THE LIFE AND DEATH OF PETER SELLERS


LDPS01
Originally uploaded by Struthers.
When director Stephen Hopkins approached Geoffrey Rush (Shine, Quills) to take on the title roll in the film The Life and Death of Peter Sellers he was understandably apprehensive. He'd be in every scene as the tormented comic actor, as well as portraying many of the iconic characters Peter Sellers created, and then he'd be asked at times to play some of the key characters in his personal life as well.
If it came off then Mr Rush could be well expected to start polishing his shoes and practicing self-deprecating remarks for the upcoming awards season.
Rush manages to pull all this off, and then some.
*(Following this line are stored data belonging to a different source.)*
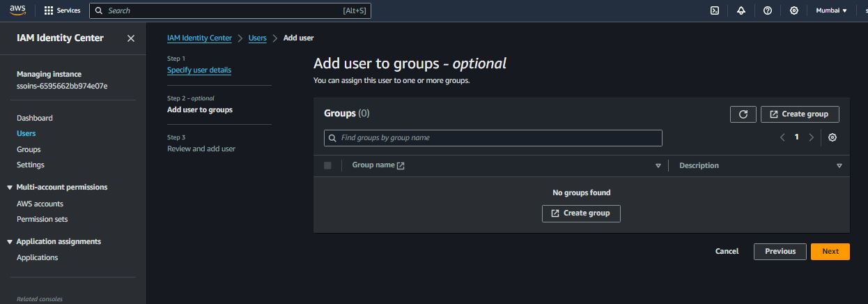
Task: Click the Create group button in header
Action: 800,114
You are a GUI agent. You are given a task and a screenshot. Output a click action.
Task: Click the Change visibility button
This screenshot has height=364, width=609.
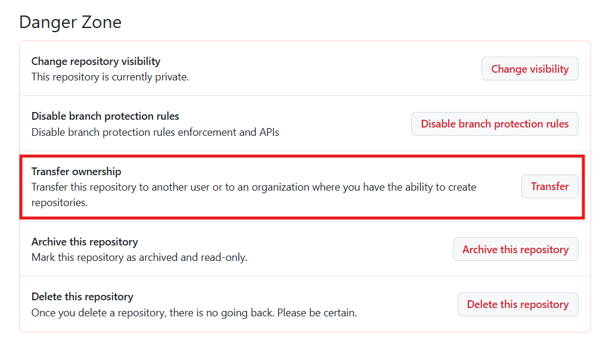point(530,69)
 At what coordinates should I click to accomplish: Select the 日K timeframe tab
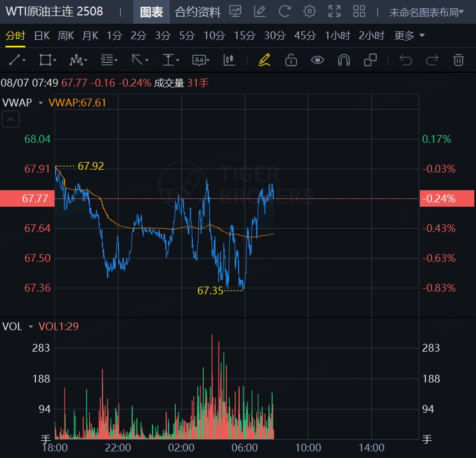click(41, 36)
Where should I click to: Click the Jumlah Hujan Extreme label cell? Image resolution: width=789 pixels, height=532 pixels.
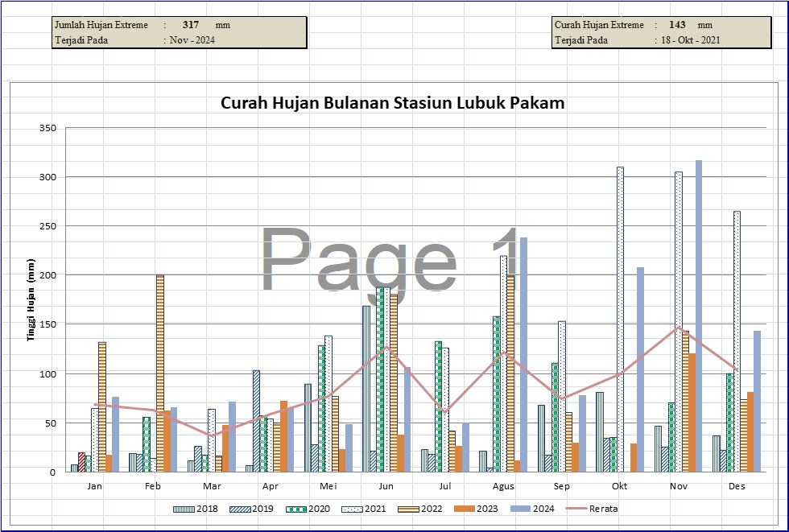point(101,25)
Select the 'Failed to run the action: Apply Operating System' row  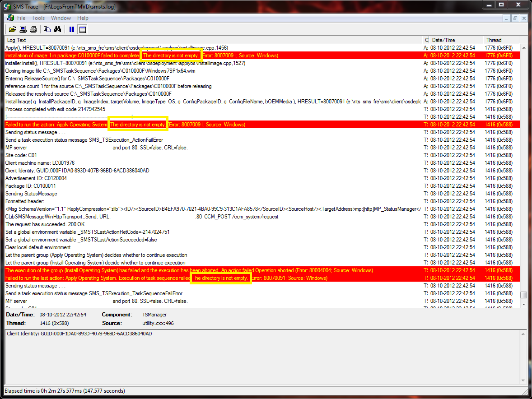click(x=56, y=125)
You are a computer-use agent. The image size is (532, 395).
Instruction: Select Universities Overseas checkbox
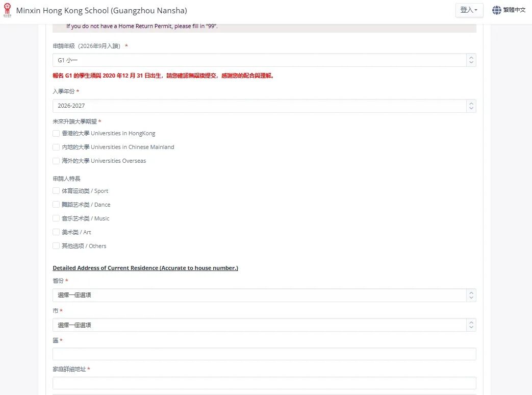tap(56, 161)
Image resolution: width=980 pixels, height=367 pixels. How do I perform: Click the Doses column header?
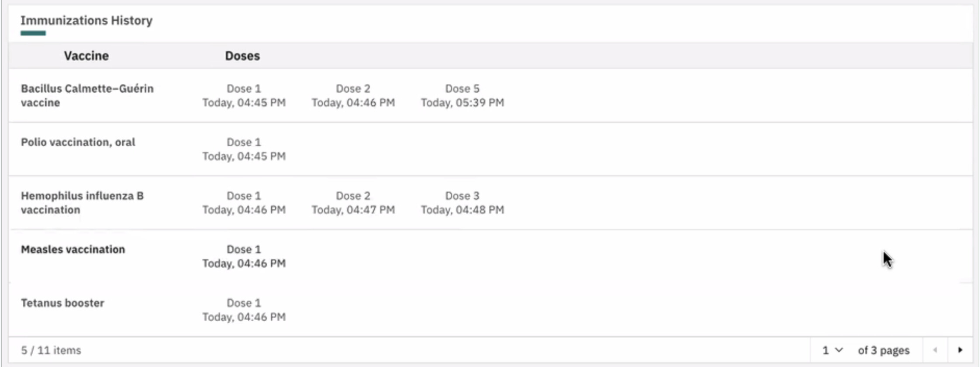(x=242, y=56)
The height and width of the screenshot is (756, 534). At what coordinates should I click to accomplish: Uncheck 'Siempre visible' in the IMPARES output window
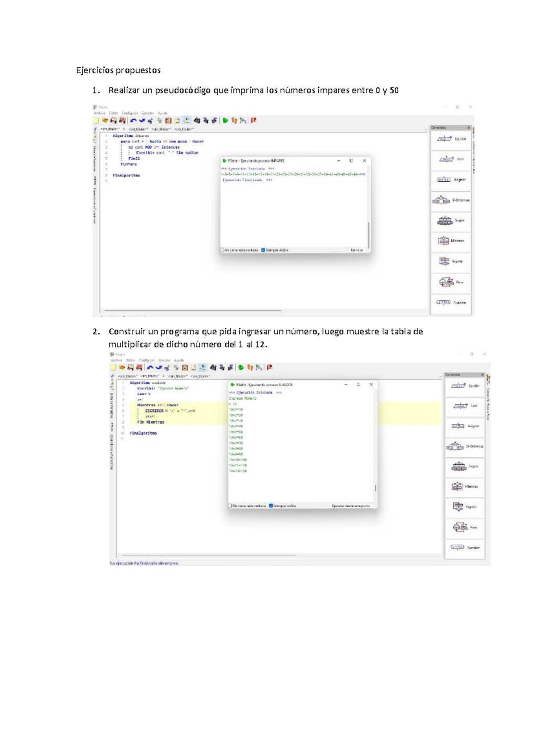(x=263, y=250)
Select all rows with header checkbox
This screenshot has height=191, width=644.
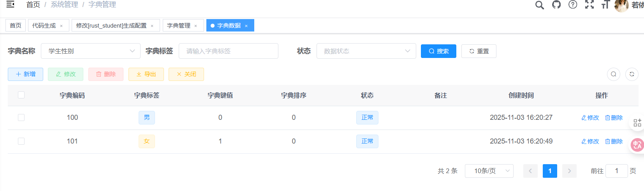[x=21, y=95]
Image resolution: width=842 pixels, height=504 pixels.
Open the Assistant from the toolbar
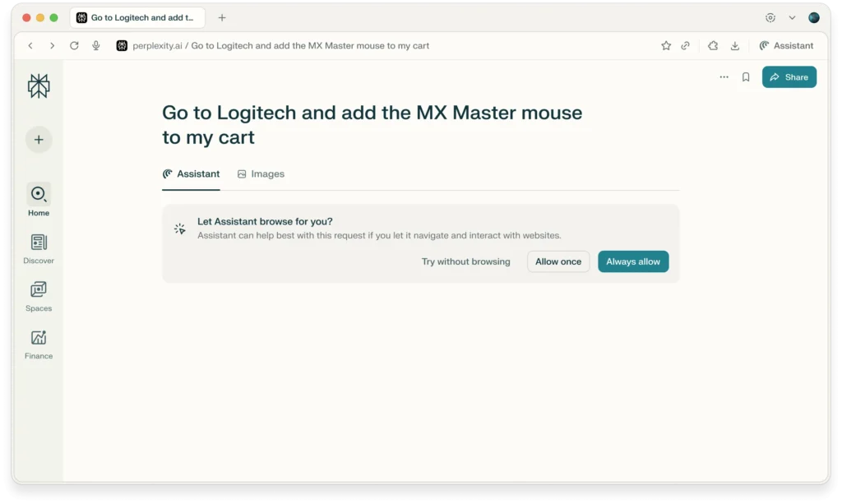tap(787, 45)
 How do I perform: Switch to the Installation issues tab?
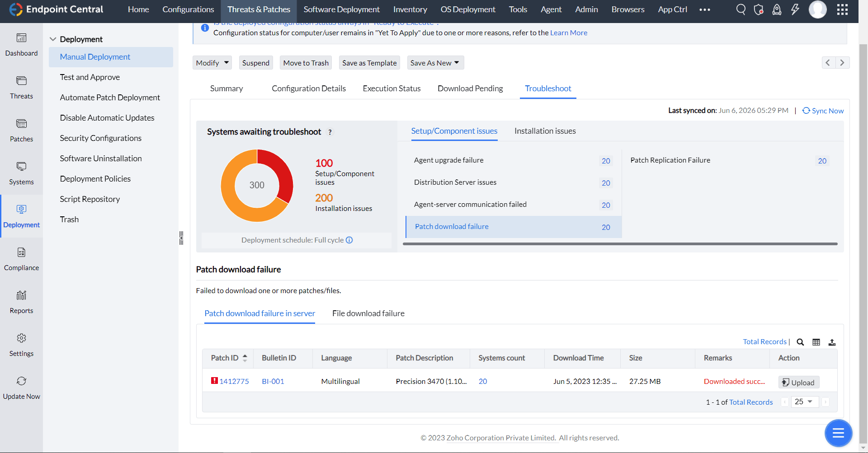coord(545,131)
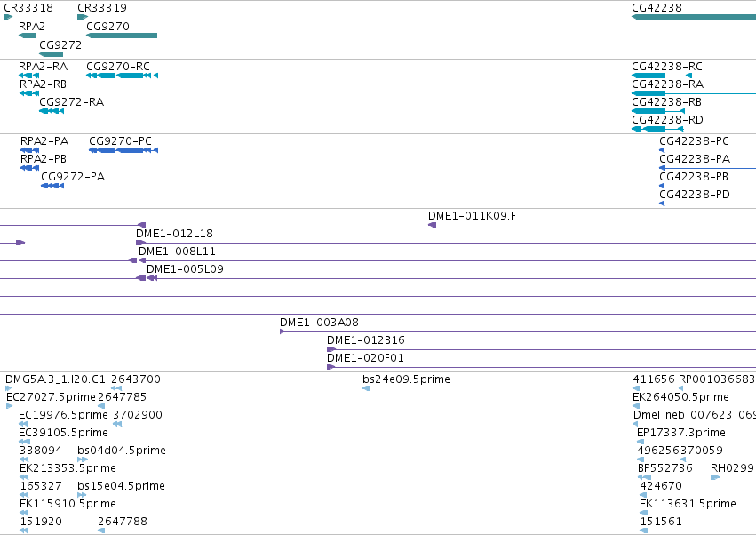This screenshot has height=535, width=756.
Task: Select the CG9270-RC transcript glyph
Action: 122,76
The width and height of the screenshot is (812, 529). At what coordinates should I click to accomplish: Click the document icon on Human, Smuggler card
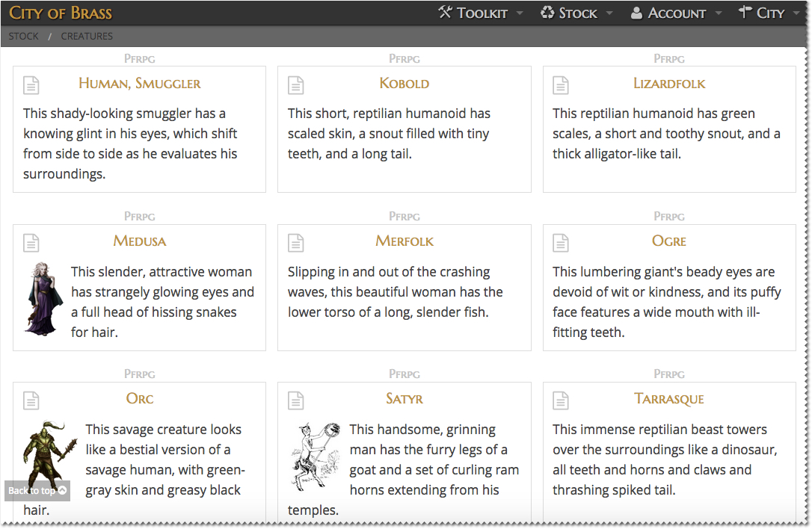(x=31, y=85)
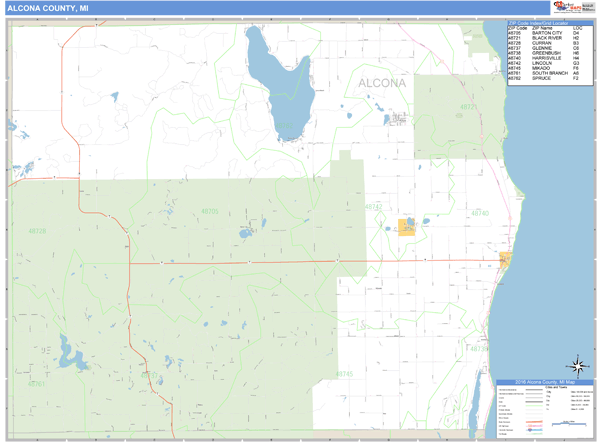Screen dimensions: 600x442
Task: Select the SPRUCE row in ZIP index
Action: (x=545, y=79)
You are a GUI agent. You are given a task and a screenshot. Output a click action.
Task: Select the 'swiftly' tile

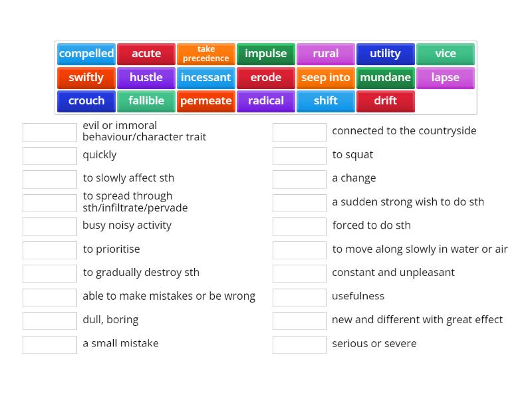coord(86,77)
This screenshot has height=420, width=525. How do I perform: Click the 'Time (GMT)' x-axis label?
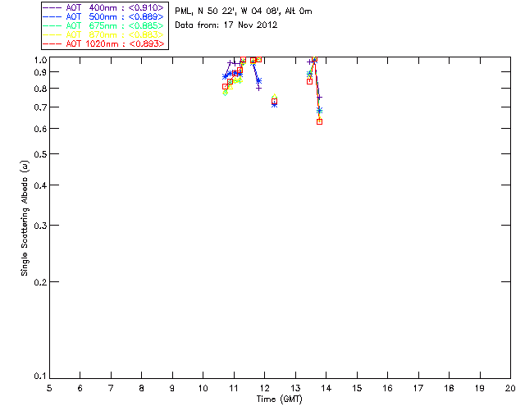pos(280,398)
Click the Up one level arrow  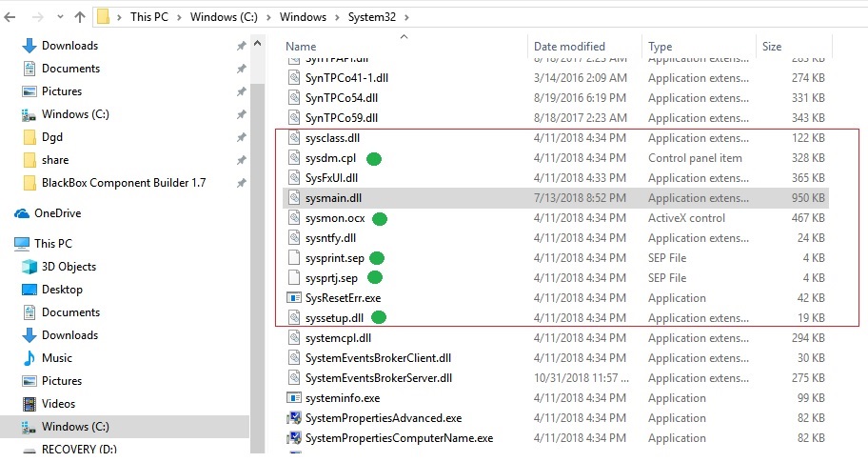(x=79, y=16)
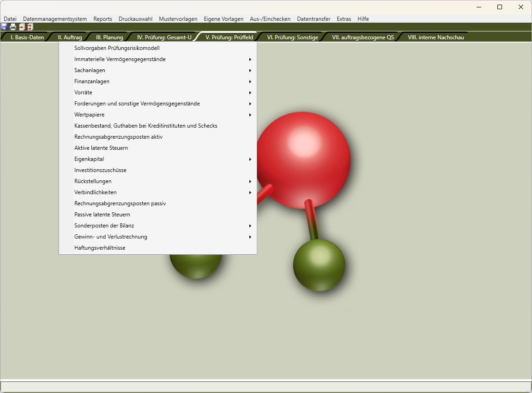Maximize the application window
This screenshot has height=393, width=532.
[500, 7]

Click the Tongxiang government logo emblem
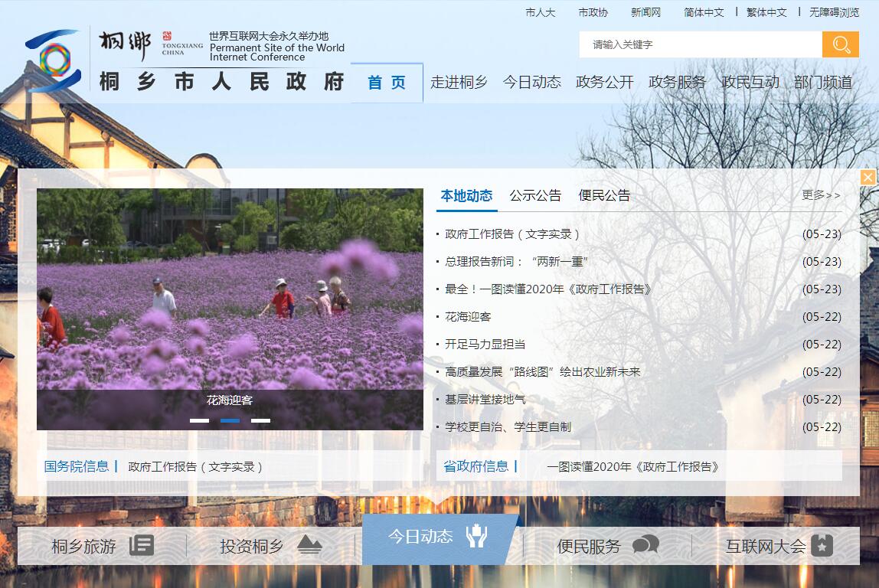click(x=53, y=60)
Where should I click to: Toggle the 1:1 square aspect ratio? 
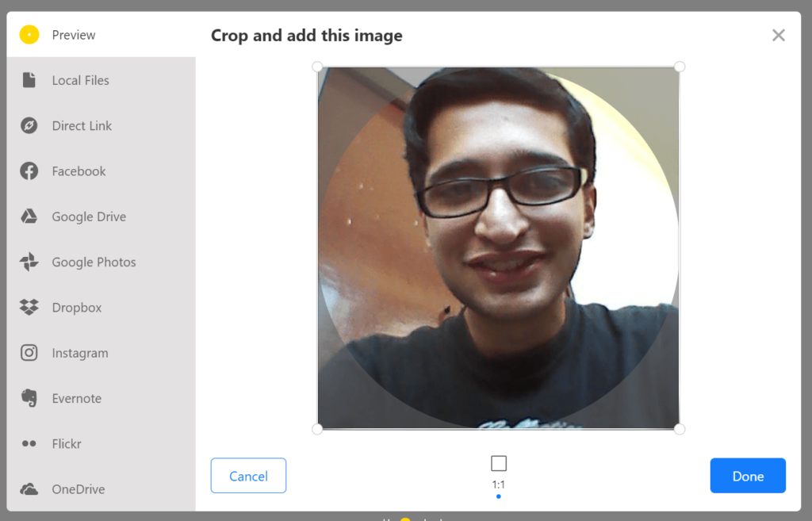tap(498, 464)
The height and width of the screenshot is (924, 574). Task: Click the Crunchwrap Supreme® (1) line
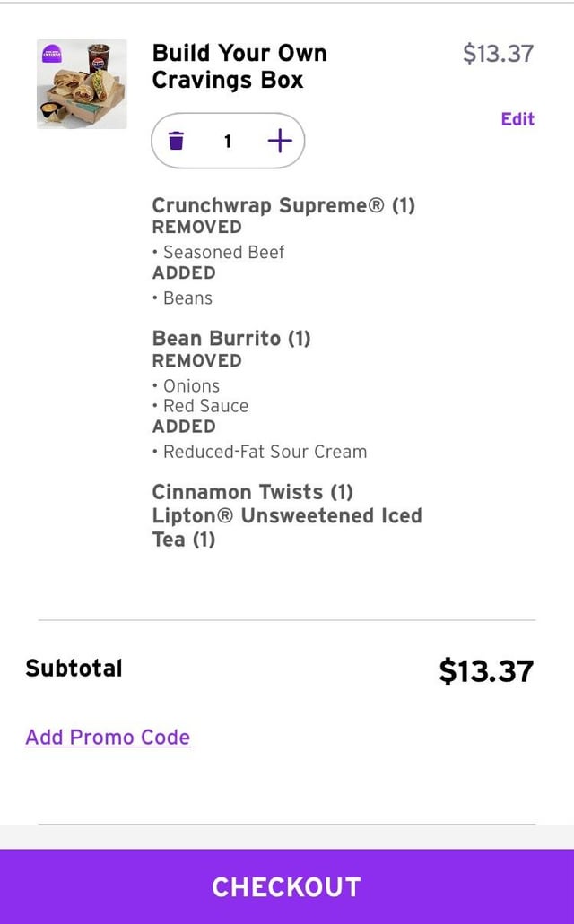pyautogui.click(x=283, y=205)
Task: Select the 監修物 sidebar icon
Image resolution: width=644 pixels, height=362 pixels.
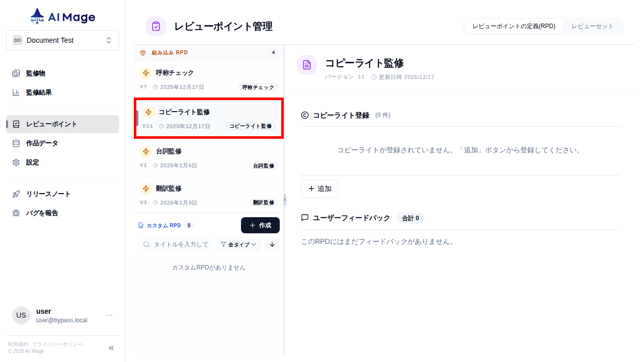Action: [16, 73]
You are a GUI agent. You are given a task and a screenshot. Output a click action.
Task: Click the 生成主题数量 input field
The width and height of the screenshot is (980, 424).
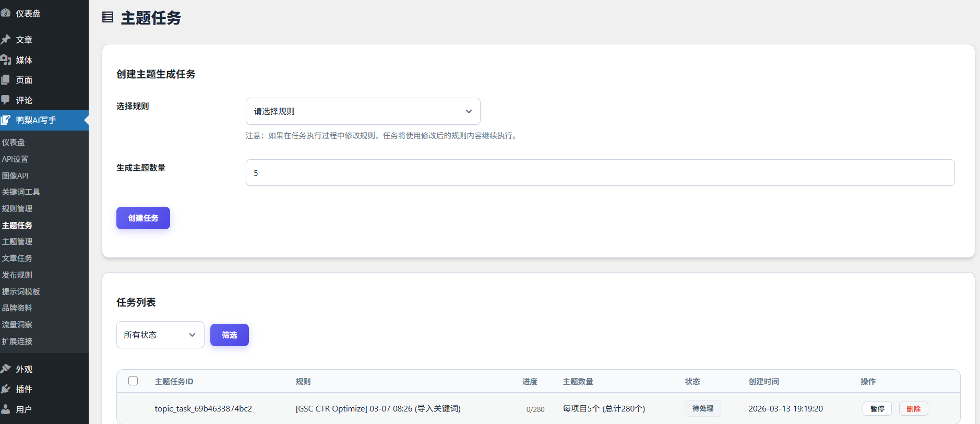600,173
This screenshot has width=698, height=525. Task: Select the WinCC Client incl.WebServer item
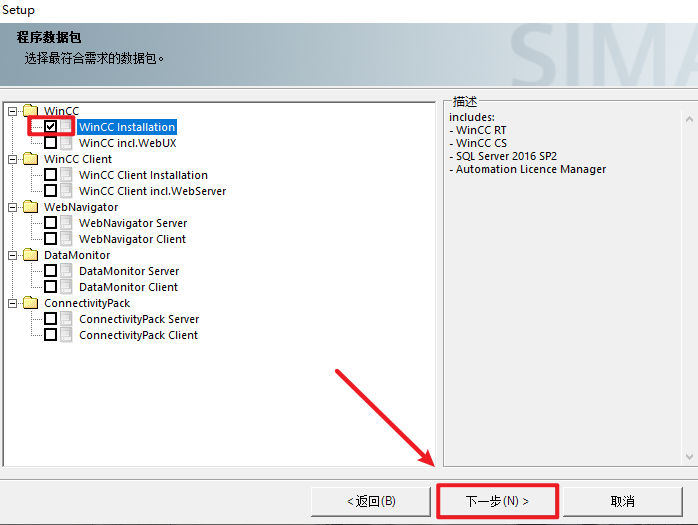click(152, 191)
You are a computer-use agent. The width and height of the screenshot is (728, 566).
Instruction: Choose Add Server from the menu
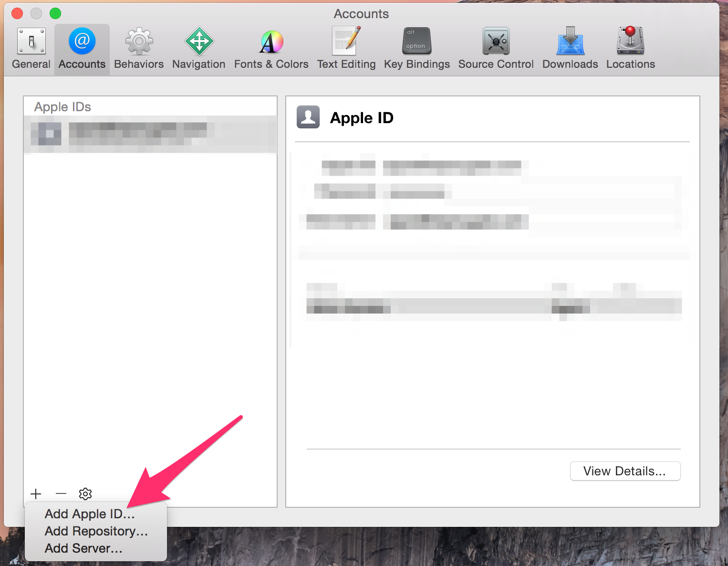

As well as his uncanny performance of Sellers himself, the scenes in which Rush plays Dr Strangelove and Inspector Cleusau are pure delight.
There are other actors, notably Charlize Theron (Monster) as Britt Eckland and Emily Watson as his first wife Anne, but they come and go, merely providing a sounding board of sanity for Sellers childish antics and tantrums to bounce off.
The early years of Sellers radio career as one of the Goons along with Spike Milligan (Edward Tudor Pole) and Harry Secombe (Steve Pemberton) is glossed over rather quickly, it's from when his film career and ego really began to take off the makers were interested in. And the difficulty of finding someone on the planet who resembled the gaunt and gangly Milligan appears to have been nigh on impossible.
Wonderfully torturous scenes such as those when Sellers believes himself to be in the midst of a torrid affair with the unrequiting and happily married Sophia Loren (Sonia Aquino), provide a real glimpse into a severely scarred psyche.
His mother manipulates him, his wives manage him, his directors suffer him and his psychic rips him off, but in the end do we care? Hopkins does such a terrific job at establishing how much of an insufferable bastard Sellers was that it's difficult to have any empathy towards him, and he's in every frame.
As Sellers himself points out, if he doesn't have a character play, then there isn't much else there. In the end we're left with quite a lot of screen time of Sellers treating people, especially his children, horribly.